Extreme Geometric Quantiles Under Minimal Assumptions, with a Connection to Tukey Depth
Sibsankar Singha, Marie Kratz, Sreekar Vadlamani

TL;DR
This paper investigates the extremal properties of geometric quantiles, establishing bounds without moment assumptions and revealing a novel link to Tukey depth and distribution characterization.
Contribution
It introduces new extremal bounds for geometric quantiles that are independent of moment conditions and connects these bounds to Tukey depth, enhancing understanding of multivariate distribution behavior.
Findings
Established lower and upper bounds for extremal geometric quantiles.

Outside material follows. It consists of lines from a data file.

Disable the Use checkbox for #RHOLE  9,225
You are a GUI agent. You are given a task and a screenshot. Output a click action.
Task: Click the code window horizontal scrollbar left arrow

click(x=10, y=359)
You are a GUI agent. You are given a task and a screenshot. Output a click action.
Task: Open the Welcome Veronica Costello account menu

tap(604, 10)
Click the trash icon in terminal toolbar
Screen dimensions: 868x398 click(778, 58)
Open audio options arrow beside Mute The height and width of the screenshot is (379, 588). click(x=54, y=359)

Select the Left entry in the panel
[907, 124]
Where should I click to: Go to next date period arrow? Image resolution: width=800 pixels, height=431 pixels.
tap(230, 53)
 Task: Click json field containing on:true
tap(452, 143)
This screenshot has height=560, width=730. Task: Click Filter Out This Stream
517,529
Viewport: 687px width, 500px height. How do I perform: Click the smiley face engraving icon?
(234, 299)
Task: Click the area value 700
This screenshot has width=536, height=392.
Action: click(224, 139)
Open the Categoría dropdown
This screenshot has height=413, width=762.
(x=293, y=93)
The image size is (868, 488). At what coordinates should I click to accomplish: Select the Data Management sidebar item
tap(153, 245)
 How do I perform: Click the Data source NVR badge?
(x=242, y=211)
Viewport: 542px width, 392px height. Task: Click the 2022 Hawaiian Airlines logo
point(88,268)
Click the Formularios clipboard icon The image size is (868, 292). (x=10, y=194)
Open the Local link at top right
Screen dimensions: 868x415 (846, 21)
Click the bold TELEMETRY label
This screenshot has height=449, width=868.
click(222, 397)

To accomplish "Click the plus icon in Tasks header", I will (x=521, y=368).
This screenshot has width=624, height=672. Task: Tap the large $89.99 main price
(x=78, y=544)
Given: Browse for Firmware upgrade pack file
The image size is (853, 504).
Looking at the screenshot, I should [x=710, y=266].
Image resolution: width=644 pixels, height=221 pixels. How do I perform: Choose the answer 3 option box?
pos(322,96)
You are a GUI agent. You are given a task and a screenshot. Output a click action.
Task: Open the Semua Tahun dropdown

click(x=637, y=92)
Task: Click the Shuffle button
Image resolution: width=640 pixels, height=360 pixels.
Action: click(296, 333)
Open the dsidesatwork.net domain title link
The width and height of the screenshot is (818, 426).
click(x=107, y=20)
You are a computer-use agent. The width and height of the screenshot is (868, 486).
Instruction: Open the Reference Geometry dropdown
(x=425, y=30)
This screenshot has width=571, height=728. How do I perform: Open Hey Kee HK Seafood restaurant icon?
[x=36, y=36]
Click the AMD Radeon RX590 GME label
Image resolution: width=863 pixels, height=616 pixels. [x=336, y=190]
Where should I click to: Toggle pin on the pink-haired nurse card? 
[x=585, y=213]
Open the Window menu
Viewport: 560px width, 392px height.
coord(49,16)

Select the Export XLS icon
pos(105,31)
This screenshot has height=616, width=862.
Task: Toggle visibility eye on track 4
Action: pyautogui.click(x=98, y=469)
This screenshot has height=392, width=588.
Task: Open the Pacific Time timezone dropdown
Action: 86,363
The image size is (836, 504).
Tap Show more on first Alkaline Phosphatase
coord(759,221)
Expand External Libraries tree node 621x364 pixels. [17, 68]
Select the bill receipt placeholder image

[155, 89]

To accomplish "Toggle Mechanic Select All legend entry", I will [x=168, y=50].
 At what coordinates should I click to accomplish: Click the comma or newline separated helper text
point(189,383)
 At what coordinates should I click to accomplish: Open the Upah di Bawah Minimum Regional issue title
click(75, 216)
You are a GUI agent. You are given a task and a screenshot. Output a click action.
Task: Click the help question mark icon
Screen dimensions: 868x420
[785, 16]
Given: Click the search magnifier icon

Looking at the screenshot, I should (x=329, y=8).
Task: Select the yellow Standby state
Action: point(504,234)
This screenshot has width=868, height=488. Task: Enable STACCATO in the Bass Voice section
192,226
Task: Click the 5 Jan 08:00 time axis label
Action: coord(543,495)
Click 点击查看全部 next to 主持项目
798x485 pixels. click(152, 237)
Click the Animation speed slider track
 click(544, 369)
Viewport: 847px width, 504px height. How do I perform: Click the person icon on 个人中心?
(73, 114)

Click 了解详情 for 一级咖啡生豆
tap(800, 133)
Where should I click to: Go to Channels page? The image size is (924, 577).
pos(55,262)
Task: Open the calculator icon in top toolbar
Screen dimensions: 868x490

Linked bounds to univariate quantiles and Tukey depth regions.
Provided insights into distribution behavior through geometric quantile analysis.
Abstract
Geometric (also known as spatial) quantiles, introduced by Chaudhury and representing one of the three principal approaches to defining multivariate quantiles, have been well studied in the literature. In this work, we focus on the extremal behaviour of these quantiles. We establish new extremal properties, namely general lower and upper bounds for the norm of extreme geometric quantiles, free of any moment conditions. We discuss the impact of such results on the characterization of distribution behaviour. Importantly, the lower bound can be directly linked to univariate quantiles and to halfspace (Tukey) depth central regions, highlighting a novel connection between these two fundamental notions of multivariate quantiles.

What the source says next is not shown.